EXERCISE OBJECTIVE: Reproduce the data between the lines holding "How do I perform: Click" and "Open the Accounts", inclusive, keeping the requests as they are. Shift every coordinate in the answers by adding 23 to each number.

[Start of RECORDS SUPPLIED]

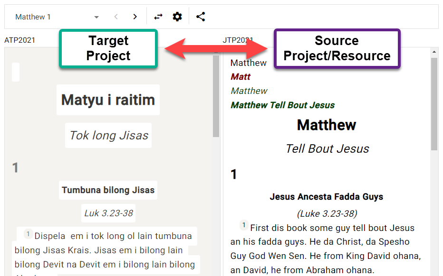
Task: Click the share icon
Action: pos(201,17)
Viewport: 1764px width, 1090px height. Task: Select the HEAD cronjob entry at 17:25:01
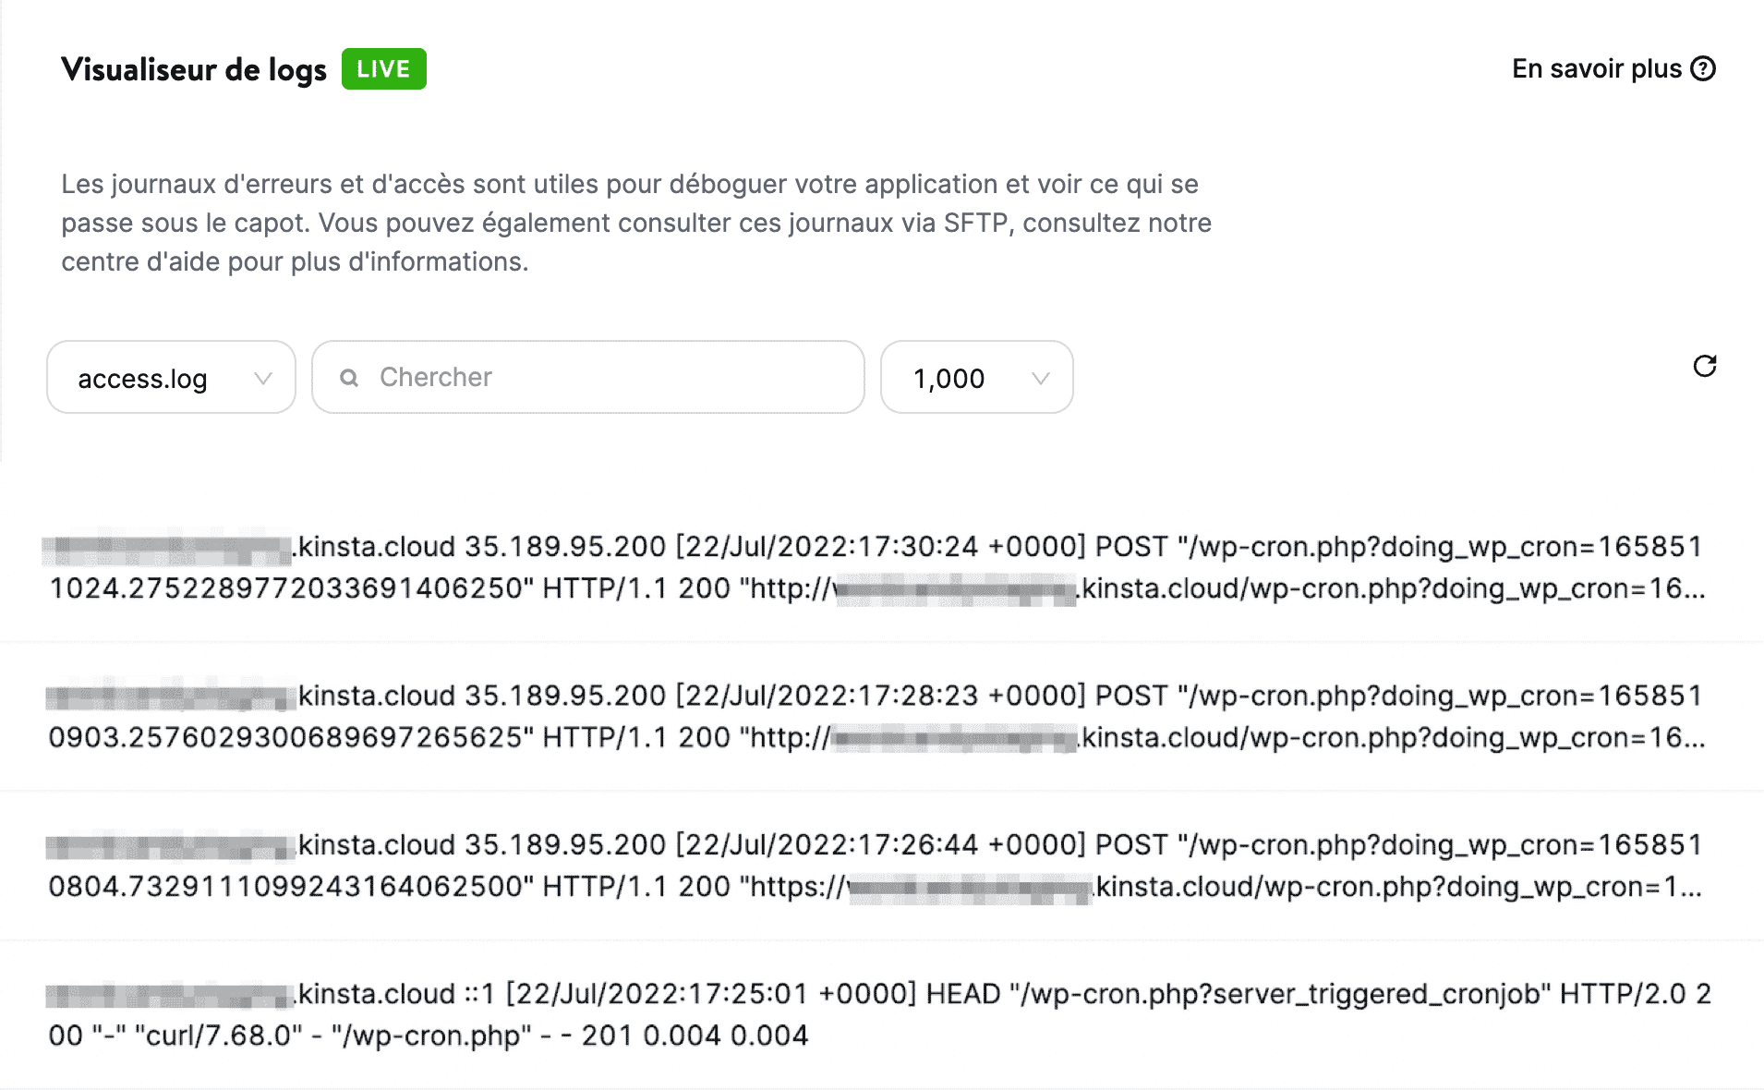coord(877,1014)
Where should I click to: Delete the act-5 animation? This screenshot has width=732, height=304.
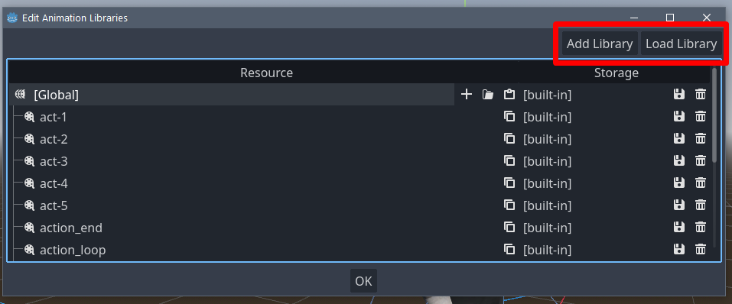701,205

[End of RECORDS SUPPLIED]
[Start of RECORDS SUPPLIED]

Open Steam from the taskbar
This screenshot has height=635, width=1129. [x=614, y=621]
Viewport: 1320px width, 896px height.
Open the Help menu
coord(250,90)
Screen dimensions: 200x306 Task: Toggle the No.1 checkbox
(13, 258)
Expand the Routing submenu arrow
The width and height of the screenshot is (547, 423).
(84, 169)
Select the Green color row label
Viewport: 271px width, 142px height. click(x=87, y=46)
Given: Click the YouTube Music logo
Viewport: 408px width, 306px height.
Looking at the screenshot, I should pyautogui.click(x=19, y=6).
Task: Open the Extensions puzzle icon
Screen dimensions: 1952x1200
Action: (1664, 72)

[End of RECORDS SUPPLIED]
[Start of RECORDS SUPPLIED]

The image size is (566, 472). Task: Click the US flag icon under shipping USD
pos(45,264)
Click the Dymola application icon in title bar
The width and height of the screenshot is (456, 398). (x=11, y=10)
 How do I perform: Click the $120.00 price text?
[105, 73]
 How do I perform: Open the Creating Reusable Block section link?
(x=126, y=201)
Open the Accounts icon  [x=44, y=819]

[End of RECORDS SUPPLIED]

COMPLETED EXERCISE:
 How do I perform: Click the $120.00 price text?
[128, 96]
 How do I perform: Open the Creating Reusable Block section link?
(x=149, y=224)
Open the Accounts icon  [x=67, y=842]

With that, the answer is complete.